Basta parar e pensar um tiquinho para que as contradições humanas
sartem à vista desta vida marvada. Veja então vosmecê leitor e
leitora, e me diga se ando com a razão ou se ela me falta.
É que aconchegado na rede para apreciar o pôr do sol aqui na
chácara em que moro no interior paulista, fico cheio de
reminiscências e filosofias. Então me alembro que na aula de
catecismo, freira Georgina, com ar de poucos amigos, puxava minha
orelha enquanto advertia que eu deveria crer e não ficar colocando
minhocas na cabeça. Mas veja só, pouco depois na aula de Ciências,
a professora Romilda exaltava uma tar de dúvida metódica e dizia
que para acreditar tinha que provar.
Sinceramente, fica tudo um jiló mental: ciência ou crença? Ou
crença ou ciência? Vai saber... Será que paga a pena cismar com
essas questões mais enroladas que fumo de corda?
Pois é. Num dia a gente aprende que vontade e motivação é tudo que
há de bão na vida; só que os anúncios de emprego dos jornais da
capitar deixam claro que para as vagas de caixa de supermercado,
calista, ortopedista, engenheiro, equilibrista de circo ou tocador
de berrante, se exige tantos e quantos anos de experiência.
Dá o que pensar. Afinar, como posso conquistar um emprego se tenho
que ter experiência prévia no trampo que quero conquistar pela
primeira vez na vida? Só pode ser coisa de louco!

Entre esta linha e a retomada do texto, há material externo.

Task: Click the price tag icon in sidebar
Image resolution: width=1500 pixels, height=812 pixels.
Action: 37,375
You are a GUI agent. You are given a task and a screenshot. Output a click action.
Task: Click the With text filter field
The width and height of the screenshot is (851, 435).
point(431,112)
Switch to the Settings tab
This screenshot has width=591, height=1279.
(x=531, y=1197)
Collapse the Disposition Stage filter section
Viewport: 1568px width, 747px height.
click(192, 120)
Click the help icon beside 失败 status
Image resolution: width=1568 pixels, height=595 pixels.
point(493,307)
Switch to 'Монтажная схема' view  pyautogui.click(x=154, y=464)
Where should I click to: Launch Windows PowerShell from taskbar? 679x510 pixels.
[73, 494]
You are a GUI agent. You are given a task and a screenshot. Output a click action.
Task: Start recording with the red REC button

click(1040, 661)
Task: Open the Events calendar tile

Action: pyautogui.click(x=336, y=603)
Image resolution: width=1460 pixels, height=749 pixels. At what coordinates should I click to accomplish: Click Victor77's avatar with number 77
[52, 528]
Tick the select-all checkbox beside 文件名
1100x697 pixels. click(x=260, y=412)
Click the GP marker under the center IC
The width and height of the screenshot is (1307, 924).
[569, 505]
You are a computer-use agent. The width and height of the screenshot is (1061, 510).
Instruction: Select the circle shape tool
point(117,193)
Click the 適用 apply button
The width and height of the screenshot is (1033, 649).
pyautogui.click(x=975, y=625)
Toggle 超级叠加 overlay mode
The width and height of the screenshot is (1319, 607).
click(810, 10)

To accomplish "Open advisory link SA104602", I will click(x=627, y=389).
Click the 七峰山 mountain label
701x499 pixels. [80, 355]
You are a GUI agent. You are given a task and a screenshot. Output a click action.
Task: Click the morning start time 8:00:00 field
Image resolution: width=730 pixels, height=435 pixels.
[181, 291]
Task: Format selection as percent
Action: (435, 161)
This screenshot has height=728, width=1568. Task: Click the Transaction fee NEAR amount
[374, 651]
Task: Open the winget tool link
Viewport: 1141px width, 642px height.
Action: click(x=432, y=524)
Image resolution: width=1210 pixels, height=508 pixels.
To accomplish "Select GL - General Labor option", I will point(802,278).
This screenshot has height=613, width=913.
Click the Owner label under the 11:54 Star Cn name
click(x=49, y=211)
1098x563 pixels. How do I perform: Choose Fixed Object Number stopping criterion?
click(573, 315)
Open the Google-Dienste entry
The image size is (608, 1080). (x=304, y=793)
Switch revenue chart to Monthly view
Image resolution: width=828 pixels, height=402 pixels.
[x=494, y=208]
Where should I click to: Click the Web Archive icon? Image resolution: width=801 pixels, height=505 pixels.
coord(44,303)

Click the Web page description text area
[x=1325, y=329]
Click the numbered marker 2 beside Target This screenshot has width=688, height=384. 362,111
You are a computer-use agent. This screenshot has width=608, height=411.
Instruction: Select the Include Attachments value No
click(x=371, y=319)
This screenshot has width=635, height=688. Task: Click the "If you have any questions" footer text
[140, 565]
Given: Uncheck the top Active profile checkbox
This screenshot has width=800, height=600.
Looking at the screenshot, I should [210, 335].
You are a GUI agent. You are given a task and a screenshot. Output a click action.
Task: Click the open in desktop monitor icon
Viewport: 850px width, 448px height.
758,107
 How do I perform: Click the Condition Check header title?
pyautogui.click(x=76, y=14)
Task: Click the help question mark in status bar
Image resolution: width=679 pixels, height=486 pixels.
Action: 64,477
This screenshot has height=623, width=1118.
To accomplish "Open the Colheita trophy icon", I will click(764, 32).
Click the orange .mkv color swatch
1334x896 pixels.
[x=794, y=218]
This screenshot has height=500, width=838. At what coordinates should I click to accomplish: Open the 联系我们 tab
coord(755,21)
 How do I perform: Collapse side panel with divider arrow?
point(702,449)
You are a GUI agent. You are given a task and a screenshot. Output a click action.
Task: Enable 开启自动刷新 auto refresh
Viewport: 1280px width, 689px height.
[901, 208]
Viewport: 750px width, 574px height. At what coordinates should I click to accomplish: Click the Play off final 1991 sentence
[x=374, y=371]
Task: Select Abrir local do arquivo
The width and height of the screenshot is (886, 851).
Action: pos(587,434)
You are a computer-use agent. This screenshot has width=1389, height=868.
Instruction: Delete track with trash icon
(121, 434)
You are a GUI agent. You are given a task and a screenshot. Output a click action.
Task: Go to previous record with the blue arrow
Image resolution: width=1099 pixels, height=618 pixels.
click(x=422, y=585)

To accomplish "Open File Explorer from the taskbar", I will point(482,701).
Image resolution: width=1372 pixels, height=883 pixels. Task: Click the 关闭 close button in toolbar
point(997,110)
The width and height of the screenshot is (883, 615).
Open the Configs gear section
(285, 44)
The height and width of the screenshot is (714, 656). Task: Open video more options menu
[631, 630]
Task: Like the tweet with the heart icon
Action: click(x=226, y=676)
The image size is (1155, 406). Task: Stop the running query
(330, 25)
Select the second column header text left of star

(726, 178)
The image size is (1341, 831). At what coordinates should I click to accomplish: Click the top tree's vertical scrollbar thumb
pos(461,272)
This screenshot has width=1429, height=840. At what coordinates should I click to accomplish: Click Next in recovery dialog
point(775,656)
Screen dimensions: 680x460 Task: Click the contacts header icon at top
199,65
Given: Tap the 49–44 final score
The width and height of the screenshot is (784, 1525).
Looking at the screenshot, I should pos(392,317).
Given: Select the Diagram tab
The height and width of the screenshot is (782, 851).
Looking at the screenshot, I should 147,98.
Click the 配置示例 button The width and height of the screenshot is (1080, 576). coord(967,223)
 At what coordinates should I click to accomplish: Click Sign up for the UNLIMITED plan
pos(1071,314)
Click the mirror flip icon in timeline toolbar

Outro causo que cutuca meus miolos é que, quando finalmente nos
empregamos, escutamos a prosa que a empresa é uma grande família,
que nóis devemos ser leal, esforçado, dedicado, apaixonado, doar o
sangue, não dar folga para o esqueleto e trabalhar até artas horas
da noite.
Mas daí... se um tal mercado engripa, quem sai no espirro, com uma
mão na frente e outra por detrás, somos nóis, os filhos e filhas
desta pátria ingrata e nada gentil.
Agora, se virar o lado do disco, a coisa entorta de vez. Pois como
é possível exigir experiência para um emprego dos mais humirdes,
tipo assim, lavar carros, e ao mesmo tempo cobrar do jovem moço ou
moça que escolha um curso universitário e uma carreira para o
resto da vida quando mal saíram do cueiro?
E se é para cumplicar nóis cumplica, pois moçoilas e moçoilos são
empurrados a casar cedo, formar família, prenhar e colocar a cria
neste mundão do meu Deus, sem experiência prévia, estudo ou teste
vocacional nessas matérias em que mais se erra que acerta.
Agora, pensando e de caso pensado, tarvez a vida não seja marvada,
o que ela é mesmo, é engraçada. É assim que um caboclo
naturalizado como eu vê o mundo deitado em sua rede num sonolento
entardecer na casa de campo em que moro.